Saved data entries:
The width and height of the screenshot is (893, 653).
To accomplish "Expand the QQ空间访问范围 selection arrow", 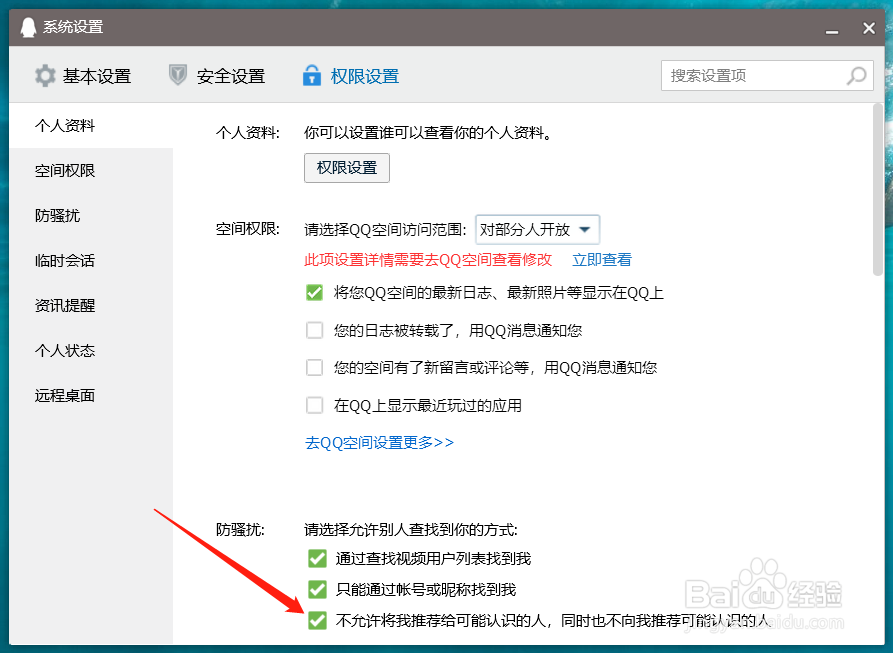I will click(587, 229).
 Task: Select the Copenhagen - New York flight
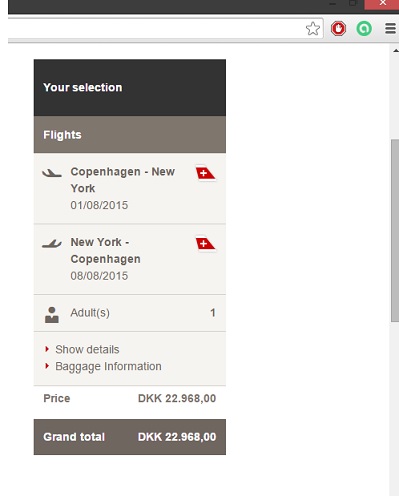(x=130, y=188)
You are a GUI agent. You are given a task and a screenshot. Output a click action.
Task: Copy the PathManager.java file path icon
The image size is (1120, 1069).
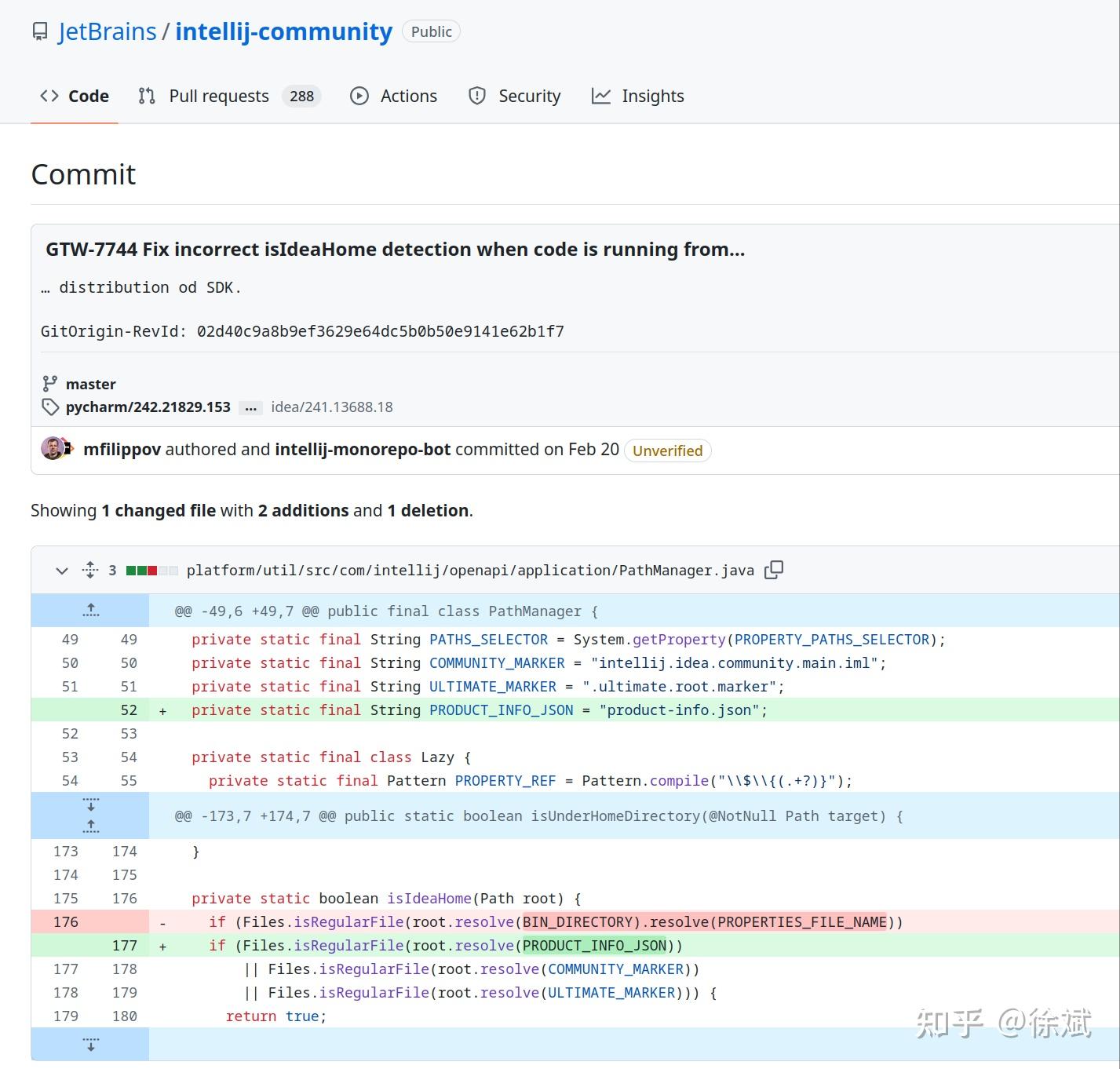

• [Your instructions] Your task is to write out, exactly and without pictures, only the lines from the one holding "Task: Select the" to the last line of the data.

• [Output]
 Task: Select the Copenhagen - New York flight
(x=130, y=188)
You are a GUI agent. You are given a task and a screenshot. Output a click action.
Task: Copy the PathManager.java file path icon
The image size is (1120, 1069).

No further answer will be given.